One who weaves threads. The Threadweaver is not a special rank within Netism; every practicing Netist holds the role. The role names what the practitioner does (consciously weaves threads) rather than a position within a hierarchy.

Esoteric meaning

The Threadweaver is the practitioner-role at every level of Netist life. The training of a threadweaver is the training of Hekā at the relational-and-field scale: how to set Cᵢ before sound, how to hold Cᵥ under pressure, how to read Rₑ in a room, how to sustain Sₑ across years. Senior threadweavers (Stewards, Priestesses, elders) hold formal community-roles, but the threadweaver-role is shared by all practitioners.

Allegorical meaning

A weaver at a great communal loom: every practitioner-weaver works one section, the loom is the entire Net, and the cloth is what the community's weaving together produces.

Extended meaning

The Threadweaver title has specific ceremonial-and-social significance. At the Rite of Entry into Netism, the new initiate becomes a Threadweaver in the formal sense. The training-and-development of the threadweaver continues through the cluster-specific initiations and the broader 14-Day Practice and ongoing daily-practice work. Senior threadweavers serve as community-leaders (Stewards), as ritual-officiants (Priestesses, Priests), and as teachers within the tradition. The role is not hierarchical in the sense of authority; it is operational in the sense of what the practitioner does. The community's collective work scales by C = N² × A (the Group Coherence formula); every threadweaver's contribution shapes the community's operating field. The working language *Āgīrī* names the role precisely; in everyday usage, *Threadweaver* (English) and *Āgīrī* (working language) are interchangeable.

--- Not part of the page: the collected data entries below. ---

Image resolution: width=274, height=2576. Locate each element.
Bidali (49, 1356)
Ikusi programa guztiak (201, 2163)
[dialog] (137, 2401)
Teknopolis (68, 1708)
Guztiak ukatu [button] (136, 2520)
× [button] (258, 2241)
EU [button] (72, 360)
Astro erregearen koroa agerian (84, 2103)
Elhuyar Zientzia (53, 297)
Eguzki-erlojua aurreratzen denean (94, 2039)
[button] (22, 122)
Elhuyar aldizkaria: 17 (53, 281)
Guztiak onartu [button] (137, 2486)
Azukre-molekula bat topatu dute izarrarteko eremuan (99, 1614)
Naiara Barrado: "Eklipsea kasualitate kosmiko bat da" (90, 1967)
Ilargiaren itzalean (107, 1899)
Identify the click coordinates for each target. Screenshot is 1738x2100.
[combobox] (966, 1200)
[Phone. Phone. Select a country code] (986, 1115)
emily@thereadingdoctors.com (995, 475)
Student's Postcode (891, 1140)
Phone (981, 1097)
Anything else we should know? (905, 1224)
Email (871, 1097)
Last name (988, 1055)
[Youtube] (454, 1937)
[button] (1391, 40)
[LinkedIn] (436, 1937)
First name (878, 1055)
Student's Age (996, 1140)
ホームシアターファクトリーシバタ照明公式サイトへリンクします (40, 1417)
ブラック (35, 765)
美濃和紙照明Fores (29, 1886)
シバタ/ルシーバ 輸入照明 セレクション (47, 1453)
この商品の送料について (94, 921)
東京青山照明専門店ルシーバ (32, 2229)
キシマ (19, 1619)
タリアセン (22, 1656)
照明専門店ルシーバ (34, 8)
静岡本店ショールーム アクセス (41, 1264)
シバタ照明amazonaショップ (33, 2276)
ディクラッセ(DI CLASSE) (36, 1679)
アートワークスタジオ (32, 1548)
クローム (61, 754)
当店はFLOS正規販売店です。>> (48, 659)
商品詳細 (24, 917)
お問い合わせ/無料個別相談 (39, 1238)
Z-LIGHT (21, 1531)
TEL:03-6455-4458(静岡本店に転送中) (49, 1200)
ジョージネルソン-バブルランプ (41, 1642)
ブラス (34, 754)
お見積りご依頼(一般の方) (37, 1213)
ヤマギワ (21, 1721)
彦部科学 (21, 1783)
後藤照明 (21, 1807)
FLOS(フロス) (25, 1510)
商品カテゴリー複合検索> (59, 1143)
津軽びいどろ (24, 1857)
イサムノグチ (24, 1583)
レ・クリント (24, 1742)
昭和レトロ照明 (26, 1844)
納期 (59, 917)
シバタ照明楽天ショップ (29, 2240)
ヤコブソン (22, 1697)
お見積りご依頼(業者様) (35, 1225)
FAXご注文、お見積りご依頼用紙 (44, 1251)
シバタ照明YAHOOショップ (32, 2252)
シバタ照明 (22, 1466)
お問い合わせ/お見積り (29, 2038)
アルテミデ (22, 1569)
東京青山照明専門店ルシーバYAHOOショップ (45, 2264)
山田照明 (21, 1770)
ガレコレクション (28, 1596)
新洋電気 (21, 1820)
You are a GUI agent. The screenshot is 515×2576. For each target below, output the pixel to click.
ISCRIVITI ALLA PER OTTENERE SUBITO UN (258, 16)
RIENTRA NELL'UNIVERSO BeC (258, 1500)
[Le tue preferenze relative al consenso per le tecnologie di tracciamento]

*Threadweaver* is the title; *Threadweaving* is the practice. The working language *Āgīrī* names the role.

A practitioner uses *Threadweaver* as both noun (the role) and adjective (relating-to-the-role). In everyday usage, *practicing Netist* and *Threadweaver* are largely interchangeable; the formal usage distinguishes initiated practitioners from those exploring the tradition without formal entry.

Ritual usage

The Rite of Entry formally inducts the practitioner into the Threadweaver role. Every subsequent ceremony involves the Threadweaver's active participation in the rite's threadweaving.

The broader practitioner-roles across many traditions: Hindu *yogi*, Buddhist *upāsaka/upāsikā*, Sufi *darvīsh*, Christian *monk* and lay-religious roles, Jewish *talmid chacham*. Each names a similar practitioner-role in its tradition.